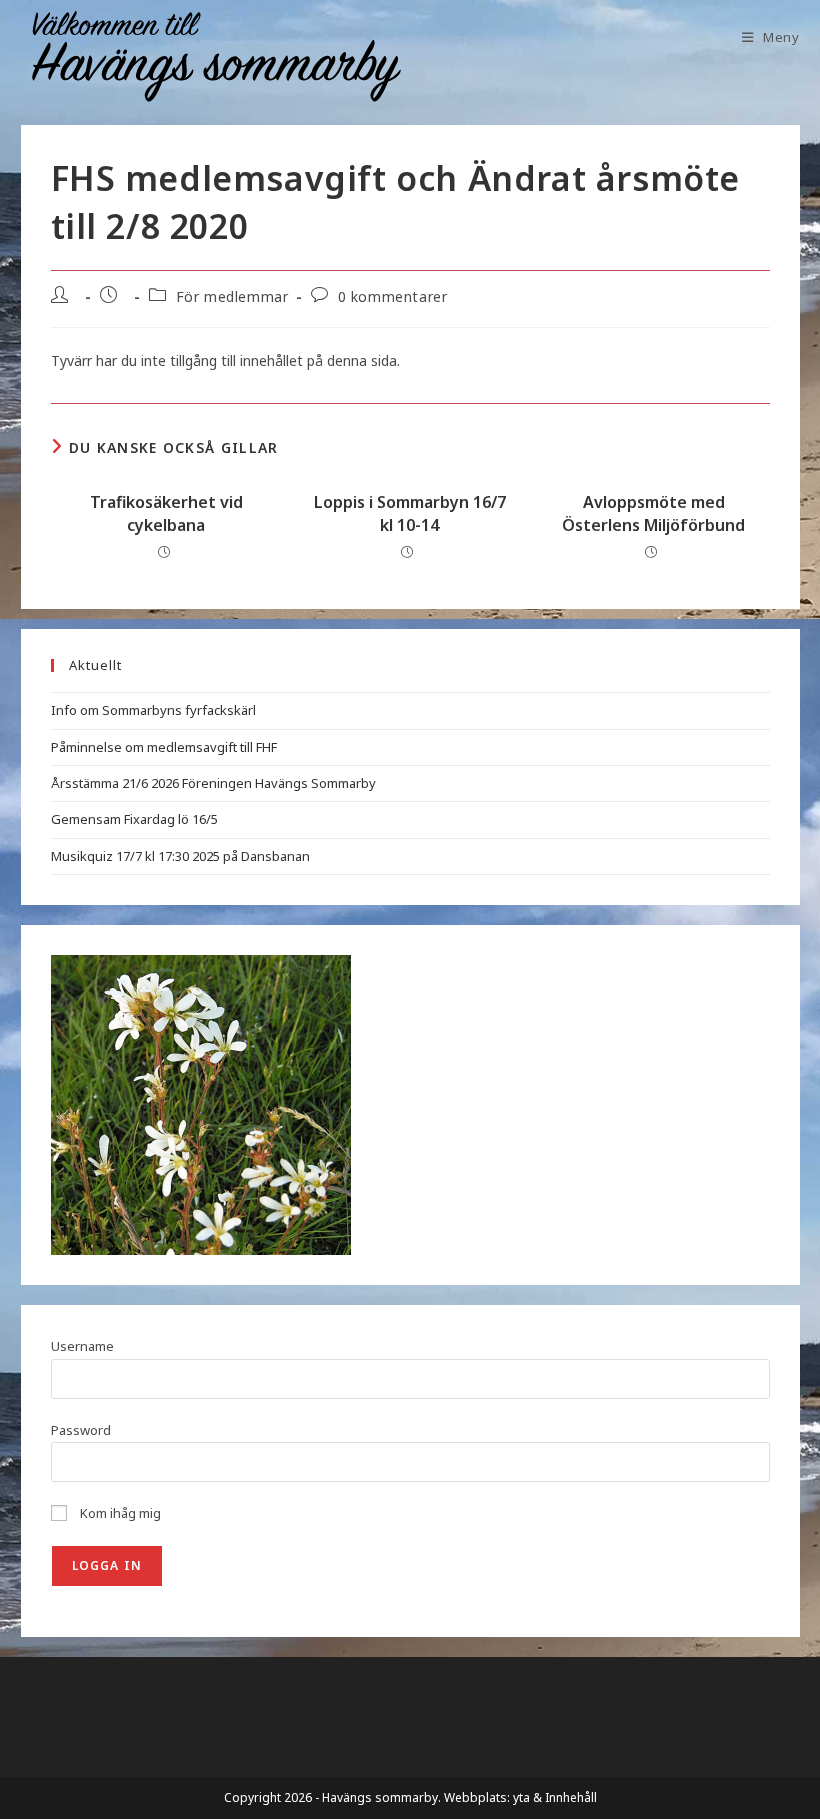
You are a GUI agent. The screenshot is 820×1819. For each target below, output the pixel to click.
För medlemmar (232, 296)
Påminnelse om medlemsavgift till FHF (164, 747)
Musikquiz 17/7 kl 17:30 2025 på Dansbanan (180, 856)
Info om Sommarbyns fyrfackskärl (153, 710)
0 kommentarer (393, 296)
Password (81, 1430)
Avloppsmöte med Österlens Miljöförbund (653, 513)
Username (82, 1346)
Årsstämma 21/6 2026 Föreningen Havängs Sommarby (213, 783)
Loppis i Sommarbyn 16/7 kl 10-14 (410, 513)
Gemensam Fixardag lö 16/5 (134, 819)
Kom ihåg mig (119, 1513)
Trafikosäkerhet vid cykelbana (166, 513)
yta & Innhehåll (555, 1797)
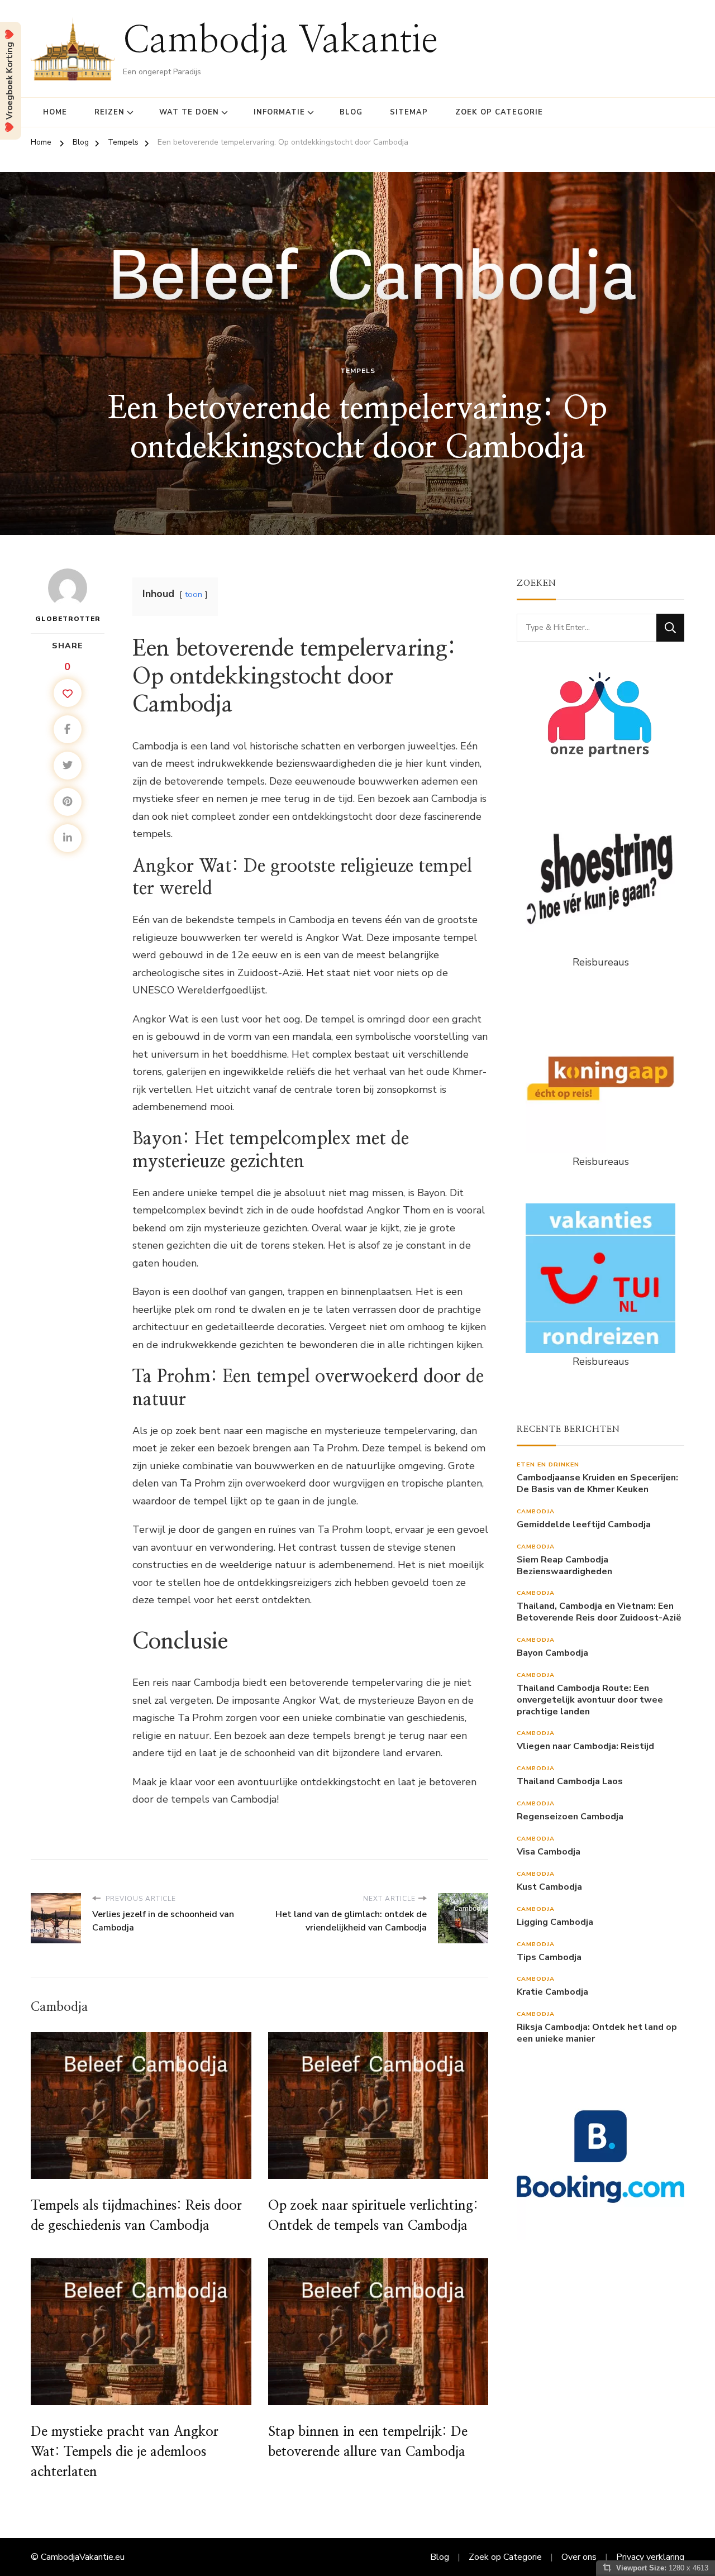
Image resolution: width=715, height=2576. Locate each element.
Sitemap (409, 112)
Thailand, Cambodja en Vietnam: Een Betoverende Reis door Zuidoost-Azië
———
What's needed is a word-for-word retyping of the listing, minus its pictures.

You are a GUI agent. The screenshot is 820×1819. For each target below, output the pixel to click.
För medlemmar (232, 296)
Påminnelse om medlemsavgift till FHF (164, 747)
Musikquiz 17/7 kl 17:30 2025 på Dansbanan (180, 856)
Info om Sommarbyns fyrfackskärl (153, 710)
0 kommentarer (393, 296)
Password (81, 1430)
Avloppsmöte med Österlens Miljöförbund (653, 513)
Username (82, 1346)
Årsstämma 21/6 2026 Föreningen Havängs Sommarby (213, 783)
Loppis i Sommarbyn 16/7 kl 10-14 (410, 513)
Gemensam Fixardag lö 16/5 (134, 819)
Kom ihåg mig (119, 1513)
Trafikosäkerhet vid cykelbana (166, 513)
yta & Innhehåll (555, 1797)
Image resolution: width=715, height=2576. Locate each element.
Sitemap (409, 112)
Thailand, Cambodja en Vietnam: Een Betoverende Reis door Zuidoost-Azië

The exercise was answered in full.